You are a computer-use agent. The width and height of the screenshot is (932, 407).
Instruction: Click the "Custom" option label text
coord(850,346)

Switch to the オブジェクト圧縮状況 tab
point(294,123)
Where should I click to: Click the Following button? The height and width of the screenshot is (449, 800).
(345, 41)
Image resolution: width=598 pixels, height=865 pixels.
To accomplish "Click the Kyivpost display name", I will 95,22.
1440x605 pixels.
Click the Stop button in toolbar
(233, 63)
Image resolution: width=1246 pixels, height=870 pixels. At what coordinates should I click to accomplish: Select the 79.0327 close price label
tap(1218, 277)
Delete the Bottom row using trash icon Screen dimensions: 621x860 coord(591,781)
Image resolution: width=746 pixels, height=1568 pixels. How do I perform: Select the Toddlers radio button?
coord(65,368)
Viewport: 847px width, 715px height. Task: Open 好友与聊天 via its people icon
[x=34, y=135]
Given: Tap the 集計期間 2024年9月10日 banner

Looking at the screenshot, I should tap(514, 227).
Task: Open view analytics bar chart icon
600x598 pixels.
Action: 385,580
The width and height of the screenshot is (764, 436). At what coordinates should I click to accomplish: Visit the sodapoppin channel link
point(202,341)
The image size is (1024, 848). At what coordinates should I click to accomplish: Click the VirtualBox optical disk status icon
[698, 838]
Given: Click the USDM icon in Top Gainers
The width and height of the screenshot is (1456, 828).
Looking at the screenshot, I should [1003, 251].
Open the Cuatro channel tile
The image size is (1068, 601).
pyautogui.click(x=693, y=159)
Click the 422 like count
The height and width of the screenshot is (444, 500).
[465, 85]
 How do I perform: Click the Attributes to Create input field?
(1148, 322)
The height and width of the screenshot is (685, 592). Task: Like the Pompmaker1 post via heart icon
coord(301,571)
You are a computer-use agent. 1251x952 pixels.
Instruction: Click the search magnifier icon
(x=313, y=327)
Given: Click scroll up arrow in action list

### Required work
Every line in the records above that contains the word "computer" is to be copied out.

### Exercise output
You are a computer-use agent. The width and height of the screenshot is (932, 407).
You are a computer-use agent. 1251x952 pixels.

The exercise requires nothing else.